J0207 Is Located Around 145 Light Years Away In The Constellation Capricornus.

News Nation Bureau | Edited By : Srishty Choudhury | Updated on: 21 Feb 2019, 08:38:42 AM
 The star named J0207 is an earth-sized remnant of a Sun-like star that has died and is ringed by dust and debris. (Photo: Scott Wiessinger/NASA's Goddard Space Flight Center)

New Delhi:

Melina Thevenot, a volunteer scientist also called citizen scientist working with NASA's Backyard Worlds: Planet 9 project, has found the oldest and coldest known white dwarf star, the US space administration has announced. The star named J0207 is an earth-sized remnant of a Sun-like star that has died and is ringed by dust and debris. It is located 145 light years away in the Capricornus constellation. Due to its temperature of 5,800 degrees Celsius (10,500 Fahrenheit), NASA believes the star is about 3 billion years old. The findings were published in The Astrophysical Journal Letters. 

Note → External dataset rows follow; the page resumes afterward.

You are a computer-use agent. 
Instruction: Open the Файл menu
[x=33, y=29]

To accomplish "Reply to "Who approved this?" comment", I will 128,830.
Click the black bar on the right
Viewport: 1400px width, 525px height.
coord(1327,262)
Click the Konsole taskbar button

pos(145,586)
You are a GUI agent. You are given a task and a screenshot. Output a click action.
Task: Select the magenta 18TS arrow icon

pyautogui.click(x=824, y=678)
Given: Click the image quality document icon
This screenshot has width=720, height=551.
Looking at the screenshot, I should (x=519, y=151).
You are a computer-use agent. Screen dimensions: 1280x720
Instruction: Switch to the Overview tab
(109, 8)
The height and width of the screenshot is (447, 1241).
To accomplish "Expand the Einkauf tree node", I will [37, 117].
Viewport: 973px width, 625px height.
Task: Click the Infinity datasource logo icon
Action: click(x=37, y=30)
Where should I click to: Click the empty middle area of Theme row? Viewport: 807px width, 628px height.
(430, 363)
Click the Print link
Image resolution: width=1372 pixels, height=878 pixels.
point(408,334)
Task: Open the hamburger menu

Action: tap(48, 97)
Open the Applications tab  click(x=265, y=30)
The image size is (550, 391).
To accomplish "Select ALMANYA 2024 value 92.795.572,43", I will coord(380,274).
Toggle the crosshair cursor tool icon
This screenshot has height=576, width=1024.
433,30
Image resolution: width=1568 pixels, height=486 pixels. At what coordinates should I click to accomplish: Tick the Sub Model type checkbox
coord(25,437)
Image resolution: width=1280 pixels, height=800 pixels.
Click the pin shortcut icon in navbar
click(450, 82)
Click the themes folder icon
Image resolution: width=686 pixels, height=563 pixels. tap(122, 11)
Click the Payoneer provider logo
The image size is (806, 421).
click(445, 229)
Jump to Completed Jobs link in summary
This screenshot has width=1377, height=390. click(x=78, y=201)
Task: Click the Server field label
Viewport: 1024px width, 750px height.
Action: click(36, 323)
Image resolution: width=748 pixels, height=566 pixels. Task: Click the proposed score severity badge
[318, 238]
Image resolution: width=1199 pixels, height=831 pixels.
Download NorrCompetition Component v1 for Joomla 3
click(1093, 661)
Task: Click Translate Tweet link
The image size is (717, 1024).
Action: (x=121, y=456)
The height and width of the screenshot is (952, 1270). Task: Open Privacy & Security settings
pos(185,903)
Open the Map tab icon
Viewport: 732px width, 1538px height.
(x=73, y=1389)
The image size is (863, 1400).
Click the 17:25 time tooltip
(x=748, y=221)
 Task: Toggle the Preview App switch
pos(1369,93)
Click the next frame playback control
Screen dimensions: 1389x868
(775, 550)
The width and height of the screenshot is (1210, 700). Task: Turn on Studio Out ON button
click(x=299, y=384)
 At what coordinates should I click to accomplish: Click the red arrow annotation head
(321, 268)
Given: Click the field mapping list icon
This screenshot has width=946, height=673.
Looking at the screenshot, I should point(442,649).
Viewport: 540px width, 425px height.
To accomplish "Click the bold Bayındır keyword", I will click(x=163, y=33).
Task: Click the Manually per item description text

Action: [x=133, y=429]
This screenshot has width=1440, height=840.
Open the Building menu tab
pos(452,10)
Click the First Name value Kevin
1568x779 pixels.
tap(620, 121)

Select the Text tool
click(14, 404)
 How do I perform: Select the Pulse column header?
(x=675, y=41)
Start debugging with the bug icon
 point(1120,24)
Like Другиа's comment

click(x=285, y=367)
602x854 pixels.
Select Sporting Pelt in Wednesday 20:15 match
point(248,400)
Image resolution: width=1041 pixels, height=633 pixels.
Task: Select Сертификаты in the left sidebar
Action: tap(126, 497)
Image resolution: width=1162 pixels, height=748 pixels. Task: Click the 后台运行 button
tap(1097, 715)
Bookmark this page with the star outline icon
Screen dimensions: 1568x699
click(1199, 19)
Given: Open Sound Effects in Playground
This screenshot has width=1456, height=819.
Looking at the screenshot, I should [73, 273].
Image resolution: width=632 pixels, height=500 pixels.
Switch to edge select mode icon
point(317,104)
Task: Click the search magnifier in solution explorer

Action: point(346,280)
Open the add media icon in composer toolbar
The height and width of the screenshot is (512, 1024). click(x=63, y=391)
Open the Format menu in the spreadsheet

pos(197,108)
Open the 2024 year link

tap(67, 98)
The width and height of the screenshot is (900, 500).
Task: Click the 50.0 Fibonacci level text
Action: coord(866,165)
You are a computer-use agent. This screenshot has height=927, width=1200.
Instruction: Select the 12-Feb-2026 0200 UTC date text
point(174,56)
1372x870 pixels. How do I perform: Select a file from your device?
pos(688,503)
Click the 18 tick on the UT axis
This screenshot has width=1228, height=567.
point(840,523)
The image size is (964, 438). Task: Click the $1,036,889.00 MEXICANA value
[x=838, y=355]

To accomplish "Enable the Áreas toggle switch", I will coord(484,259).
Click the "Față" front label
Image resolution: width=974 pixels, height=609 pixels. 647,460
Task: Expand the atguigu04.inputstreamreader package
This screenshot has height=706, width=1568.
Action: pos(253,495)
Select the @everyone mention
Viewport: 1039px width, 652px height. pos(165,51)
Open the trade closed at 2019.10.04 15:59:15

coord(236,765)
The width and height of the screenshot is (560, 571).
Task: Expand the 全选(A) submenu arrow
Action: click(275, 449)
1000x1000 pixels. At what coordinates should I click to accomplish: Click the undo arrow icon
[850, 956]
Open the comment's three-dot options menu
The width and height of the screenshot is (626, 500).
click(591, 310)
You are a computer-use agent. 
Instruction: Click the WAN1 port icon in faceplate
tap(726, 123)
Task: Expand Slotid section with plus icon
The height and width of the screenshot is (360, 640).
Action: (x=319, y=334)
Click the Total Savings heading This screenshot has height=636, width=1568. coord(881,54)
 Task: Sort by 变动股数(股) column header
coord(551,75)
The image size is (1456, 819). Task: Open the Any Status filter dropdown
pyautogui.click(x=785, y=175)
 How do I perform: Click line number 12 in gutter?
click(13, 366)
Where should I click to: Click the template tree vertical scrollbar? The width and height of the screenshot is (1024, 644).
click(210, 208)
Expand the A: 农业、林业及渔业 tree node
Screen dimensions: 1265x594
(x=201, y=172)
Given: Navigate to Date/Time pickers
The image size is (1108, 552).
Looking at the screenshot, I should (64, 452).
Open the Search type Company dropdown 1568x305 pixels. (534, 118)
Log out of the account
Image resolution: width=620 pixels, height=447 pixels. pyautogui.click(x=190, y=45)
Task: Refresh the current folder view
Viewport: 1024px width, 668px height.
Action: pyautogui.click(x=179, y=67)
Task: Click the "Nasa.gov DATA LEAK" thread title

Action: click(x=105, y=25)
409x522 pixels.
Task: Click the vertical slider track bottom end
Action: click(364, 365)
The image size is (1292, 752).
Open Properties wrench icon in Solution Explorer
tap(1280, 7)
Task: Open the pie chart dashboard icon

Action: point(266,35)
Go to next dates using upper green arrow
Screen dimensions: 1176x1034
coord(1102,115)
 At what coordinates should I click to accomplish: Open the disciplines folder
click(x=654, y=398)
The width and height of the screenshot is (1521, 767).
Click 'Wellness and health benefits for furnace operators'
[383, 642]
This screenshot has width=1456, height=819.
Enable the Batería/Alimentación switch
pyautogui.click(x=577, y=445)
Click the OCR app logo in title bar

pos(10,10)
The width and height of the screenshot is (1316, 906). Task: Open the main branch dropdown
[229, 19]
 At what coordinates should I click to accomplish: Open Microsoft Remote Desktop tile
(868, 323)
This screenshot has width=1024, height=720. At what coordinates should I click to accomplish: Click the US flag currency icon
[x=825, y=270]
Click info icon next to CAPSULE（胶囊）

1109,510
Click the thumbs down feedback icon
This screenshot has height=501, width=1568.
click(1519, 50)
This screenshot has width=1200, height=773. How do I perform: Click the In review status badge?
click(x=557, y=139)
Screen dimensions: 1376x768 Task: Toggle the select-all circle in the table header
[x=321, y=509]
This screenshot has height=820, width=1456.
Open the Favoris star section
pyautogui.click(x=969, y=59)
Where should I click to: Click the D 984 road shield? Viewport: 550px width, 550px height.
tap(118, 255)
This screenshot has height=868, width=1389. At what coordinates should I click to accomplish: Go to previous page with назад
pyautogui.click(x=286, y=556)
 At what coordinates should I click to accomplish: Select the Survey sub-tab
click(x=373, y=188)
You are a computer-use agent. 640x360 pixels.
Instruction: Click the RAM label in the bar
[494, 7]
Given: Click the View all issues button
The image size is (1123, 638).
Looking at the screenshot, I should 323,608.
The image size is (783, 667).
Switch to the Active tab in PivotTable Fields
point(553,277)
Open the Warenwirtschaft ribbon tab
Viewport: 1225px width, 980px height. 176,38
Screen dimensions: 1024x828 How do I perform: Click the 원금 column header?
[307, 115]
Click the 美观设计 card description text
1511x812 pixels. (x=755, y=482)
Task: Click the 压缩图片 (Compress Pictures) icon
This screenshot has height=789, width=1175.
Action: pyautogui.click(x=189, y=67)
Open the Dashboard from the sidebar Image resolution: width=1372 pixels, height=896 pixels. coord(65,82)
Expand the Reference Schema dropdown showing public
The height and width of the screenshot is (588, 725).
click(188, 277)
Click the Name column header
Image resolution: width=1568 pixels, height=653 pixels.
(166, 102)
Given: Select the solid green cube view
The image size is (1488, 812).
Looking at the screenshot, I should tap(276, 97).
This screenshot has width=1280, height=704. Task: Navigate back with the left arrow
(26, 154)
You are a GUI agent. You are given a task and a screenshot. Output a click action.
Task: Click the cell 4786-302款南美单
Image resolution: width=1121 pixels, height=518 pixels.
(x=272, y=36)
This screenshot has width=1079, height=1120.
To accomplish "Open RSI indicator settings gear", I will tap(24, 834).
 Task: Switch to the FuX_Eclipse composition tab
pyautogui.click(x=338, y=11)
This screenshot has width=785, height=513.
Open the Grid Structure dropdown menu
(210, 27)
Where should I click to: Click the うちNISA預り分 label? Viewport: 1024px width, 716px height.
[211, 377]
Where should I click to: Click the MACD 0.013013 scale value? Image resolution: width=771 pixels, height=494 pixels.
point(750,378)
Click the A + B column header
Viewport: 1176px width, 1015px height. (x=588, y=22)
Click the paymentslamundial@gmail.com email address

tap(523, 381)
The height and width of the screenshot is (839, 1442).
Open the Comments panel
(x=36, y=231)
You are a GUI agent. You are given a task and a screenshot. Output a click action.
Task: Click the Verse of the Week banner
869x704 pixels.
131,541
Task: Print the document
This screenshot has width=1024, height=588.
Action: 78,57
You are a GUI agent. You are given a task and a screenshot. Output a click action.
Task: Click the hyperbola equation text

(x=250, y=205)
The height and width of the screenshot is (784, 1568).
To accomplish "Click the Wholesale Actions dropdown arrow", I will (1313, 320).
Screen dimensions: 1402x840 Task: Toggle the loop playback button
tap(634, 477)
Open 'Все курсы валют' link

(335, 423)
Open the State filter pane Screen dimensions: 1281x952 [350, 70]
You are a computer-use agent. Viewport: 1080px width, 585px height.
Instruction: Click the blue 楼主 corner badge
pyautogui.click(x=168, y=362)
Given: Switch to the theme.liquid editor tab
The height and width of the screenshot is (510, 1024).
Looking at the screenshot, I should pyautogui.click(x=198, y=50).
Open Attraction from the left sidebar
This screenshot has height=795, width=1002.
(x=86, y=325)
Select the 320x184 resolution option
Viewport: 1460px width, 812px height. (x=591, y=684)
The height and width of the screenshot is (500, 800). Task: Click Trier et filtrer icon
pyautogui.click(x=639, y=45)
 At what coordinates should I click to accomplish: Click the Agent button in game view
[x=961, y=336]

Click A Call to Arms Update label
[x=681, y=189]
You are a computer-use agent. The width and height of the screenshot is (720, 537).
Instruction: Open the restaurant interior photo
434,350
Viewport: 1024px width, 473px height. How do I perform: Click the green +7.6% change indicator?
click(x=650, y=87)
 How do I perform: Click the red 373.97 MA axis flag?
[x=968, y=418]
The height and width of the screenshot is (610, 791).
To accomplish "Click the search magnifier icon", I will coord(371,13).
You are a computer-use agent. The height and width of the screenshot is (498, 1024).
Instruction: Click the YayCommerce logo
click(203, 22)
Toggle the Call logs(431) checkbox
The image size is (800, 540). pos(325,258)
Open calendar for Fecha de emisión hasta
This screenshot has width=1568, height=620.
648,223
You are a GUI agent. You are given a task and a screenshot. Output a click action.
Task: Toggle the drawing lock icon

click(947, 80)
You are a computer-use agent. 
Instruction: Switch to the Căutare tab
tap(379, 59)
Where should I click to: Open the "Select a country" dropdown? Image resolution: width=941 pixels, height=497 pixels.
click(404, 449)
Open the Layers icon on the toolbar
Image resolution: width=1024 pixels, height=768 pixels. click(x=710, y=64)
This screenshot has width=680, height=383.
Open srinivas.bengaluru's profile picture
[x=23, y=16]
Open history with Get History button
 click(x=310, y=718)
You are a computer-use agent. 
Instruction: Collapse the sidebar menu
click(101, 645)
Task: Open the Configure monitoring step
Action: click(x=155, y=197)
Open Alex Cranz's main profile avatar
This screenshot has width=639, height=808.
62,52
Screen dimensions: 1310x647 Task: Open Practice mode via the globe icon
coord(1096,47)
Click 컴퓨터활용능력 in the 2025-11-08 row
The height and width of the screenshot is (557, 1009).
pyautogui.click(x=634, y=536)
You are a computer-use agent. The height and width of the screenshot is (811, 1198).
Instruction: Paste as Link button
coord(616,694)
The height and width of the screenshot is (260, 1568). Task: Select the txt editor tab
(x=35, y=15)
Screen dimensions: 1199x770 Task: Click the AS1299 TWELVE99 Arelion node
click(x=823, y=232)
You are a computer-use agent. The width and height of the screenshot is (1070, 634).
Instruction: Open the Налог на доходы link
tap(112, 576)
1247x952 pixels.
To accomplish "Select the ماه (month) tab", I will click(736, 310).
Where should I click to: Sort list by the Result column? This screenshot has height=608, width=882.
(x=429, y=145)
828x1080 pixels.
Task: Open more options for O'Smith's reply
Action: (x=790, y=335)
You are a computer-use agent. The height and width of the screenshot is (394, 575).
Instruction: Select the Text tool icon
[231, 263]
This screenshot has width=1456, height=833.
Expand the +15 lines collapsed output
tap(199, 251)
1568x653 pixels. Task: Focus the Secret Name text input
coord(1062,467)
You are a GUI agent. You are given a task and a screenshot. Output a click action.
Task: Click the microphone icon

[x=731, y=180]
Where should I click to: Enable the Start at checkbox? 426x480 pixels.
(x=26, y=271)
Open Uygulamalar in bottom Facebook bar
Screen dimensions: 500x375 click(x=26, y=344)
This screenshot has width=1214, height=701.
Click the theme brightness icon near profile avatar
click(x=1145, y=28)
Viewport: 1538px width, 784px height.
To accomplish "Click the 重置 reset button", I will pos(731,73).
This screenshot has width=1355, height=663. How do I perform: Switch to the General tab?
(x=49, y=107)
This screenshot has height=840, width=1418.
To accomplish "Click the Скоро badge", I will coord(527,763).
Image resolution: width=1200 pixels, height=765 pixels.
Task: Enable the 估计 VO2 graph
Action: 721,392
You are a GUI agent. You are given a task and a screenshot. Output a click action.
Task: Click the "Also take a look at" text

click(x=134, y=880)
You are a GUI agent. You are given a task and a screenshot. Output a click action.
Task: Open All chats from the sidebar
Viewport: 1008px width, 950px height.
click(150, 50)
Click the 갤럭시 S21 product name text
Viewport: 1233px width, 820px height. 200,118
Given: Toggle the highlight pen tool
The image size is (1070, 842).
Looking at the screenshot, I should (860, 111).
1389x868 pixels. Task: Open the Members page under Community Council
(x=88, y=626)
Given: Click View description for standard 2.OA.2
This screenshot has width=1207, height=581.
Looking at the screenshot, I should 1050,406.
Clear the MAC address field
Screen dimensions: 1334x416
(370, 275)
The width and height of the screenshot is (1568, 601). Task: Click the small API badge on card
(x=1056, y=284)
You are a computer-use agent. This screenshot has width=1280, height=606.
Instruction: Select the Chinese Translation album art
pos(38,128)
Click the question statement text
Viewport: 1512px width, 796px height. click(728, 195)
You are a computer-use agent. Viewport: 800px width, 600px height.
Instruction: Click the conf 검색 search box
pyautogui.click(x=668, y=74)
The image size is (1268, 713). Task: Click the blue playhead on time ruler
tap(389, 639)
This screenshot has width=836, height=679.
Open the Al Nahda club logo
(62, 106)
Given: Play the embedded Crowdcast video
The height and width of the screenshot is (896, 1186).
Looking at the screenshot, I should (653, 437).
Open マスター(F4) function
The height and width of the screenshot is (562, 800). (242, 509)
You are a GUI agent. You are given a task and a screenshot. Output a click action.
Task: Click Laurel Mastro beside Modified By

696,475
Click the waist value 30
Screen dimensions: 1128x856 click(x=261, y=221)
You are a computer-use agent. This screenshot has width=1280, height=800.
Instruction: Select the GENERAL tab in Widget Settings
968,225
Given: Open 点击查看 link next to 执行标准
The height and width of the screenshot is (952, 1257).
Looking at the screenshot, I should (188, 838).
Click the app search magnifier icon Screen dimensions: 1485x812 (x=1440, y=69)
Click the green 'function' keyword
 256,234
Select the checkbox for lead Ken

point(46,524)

NASA said in a statement on Tuesday that Thevenot's discovery "is forcing researchers to reconsider models of planetary systems and could help us learn about the distant future of our solar system."

"This white dwarf is so old that whatever process is feeding material into its rings must operate on billion-year timescales," said John Debes, an astronomer at the Space Telescope Science Institute in Baltimore, working with the NASA-led Backyard Worlds: Planet 9 project. 

"Most of the models scientists have created to explain rings around white dwarfs only work well up to around 100 million years, so this star is really challenging our assumptions of how planetary systems evolve," Debes added as reported by news agency IANS.

White dwarfs slowly cool as they age, and Debes's team calculated J0207 is about three billion years old, based on a temperature just over 5,800 degrees Celsius. 

Previously, dust disks and rings had only been observed surrounding white dwarfs about one-third J0207's age.

J0207's ring may even be multiple rings. Debes and his colleagues suggest there could be two distinct components - one thin ring just at the point where the star's tides break up the asteroids and a wider ring closer to the white dwarf. 

Thevenot, a citizen scientist from Germany, had been searching for brown dwarfs, which are larger than planets but smaller than stars, while working in the European Space Agency's archives when she found something much brighter and much further away.

Follow-up with future missions like NASA's James Webb Space Telescope may help astronomers tease apart the ring's constituent parts.

"That is a really motivating aspect of the search," said Thevenot as part of NASA's statement. "The researchers will move their telescopes to look at worlds you have discovered. What I especially enjoy, though, is the interaction with the awesome research team. Everyone is very kind, and they are always trying to make the best out of our discoveries."

Kuchner, the leader of the Backyard Worlds project, said working with citizen scientists "always leads to surprises."